● **THE TASK**:
Copy all lines containing the string "computer" from the records below.

● **PROVIDED RECORDS**:
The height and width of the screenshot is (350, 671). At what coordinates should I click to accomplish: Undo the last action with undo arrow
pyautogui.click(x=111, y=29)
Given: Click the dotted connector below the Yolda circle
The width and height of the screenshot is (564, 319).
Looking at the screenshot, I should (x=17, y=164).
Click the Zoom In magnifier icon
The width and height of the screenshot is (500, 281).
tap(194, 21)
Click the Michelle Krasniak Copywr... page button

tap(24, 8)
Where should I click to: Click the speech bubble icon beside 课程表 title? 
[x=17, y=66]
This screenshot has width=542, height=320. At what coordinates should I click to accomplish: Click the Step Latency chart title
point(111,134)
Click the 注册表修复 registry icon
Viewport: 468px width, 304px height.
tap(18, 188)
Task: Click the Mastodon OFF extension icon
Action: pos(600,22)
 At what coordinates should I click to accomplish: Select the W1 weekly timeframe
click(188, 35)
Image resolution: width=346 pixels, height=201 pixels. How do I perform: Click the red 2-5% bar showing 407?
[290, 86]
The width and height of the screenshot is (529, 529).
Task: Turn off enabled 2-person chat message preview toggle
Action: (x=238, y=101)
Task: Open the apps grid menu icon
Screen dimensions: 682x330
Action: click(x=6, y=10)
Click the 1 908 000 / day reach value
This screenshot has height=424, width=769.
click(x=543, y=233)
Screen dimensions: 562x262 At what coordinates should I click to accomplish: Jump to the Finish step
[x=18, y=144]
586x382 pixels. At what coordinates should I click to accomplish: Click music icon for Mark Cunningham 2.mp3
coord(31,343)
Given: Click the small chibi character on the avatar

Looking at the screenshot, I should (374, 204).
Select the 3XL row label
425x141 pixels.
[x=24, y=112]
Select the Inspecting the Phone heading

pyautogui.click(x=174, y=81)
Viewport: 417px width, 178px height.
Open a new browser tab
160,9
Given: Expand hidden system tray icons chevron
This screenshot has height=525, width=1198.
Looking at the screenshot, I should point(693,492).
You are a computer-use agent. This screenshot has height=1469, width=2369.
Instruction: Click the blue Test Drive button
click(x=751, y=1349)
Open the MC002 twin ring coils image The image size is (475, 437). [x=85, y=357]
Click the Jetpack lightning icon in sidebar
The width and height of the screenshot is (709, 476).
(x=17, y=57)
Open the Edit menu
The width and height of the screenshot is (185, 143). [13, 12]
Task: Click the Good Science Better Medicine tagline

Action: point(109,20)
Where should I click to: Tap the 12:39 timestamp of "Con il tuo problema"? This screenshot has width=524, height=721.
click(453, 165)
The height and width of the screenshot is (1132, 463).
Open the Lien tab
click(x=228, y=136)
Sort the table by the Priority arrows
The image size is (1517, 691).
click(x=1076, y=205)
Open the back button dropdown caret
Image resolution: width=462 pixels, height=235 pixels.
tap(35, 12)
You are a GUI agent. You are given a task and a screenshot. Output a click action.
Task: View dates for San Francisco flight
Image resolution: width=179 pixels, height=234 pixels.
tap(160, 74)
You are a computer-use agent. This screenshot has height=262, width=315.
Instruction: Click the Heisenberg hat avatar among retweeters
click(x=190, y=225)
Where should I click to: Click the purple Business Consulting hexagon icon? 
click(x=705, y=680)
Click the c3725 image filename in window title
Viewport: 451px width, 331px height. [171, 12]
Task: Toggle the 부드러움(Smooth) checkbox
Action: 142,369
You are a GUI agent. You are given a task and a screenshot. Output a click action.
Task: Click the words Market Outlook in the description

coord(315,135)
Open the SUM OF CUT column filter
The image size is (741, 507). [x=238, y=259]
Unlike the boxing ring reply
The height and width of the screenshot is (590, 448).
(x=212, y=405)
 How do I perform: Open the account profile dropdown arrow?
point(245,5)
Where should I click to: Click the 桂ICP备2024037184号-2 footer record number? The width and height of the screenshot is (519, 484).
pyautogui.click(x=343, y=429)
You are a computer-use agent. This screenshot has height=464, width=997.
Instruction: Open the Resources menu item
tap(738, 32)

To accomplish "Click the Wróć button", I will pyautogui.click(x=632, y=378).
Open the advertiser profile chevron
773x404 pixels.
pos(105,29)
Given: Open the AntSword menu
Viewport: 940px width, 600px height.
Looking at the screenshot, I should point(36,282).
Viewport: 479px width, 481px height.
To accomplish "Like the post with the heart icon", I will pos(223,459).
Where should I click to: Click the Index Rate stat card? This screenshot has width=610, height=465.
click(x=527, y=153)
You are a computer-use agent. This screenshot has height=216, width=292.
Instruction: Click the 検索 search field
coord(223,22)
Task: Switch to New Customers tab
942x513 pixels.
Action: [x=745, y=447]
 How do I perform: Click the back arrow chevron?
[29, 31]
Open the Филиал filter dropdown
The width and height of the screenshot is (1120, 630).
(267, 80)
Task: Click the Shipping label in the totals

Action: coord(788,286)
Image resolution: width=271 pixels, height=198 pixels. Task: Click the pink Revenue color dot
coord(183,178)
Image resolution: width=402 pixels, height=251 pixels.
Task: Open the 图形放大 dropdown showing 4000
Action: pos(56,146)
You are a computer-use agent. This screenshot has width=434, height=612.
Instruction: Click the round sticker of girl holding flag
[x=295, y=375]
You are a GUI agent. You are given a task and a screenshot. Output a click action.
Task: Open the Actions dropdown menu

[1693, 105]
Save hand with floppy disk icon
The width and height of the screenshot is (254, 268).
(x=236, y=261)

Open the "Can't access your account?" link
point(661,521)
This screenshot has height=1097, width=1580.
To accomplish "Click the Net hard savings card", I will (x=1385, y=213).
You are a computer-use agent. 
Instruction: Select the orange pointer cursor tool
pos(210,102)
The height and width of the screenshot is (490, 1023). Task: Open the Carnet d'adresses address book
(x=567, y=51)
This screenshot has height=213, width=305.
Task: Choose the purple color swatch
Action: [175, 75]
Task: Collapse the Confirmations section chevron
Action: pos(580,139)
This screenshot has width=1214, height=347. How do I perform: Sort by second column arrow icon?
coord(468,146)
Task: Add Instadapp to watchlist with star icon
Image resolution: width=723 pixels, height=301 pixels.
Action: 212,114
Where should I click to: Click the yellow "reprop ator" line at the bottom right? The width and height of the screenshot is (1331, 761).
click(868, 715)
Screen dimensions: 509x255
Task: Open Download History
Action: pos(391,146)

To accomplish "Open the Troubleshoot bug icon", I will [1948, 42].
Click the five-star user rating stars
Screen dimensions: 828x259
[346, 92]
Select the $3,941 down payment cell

● **SOLUTION TO THIS PROBLEM**:
You are a computer-use agent. This screenshot has height=1469, width=2369.
You are a computer-use agent. This screenshot has height=262, width=315.
You are a computer-use agent. This screenshot has height=464, width=997.
You are a computer-use agent. This screenshot has height=216, width=292.
You are a computer-use agent. This screenshot has width=434, height=612.
You are a computer-use agent. 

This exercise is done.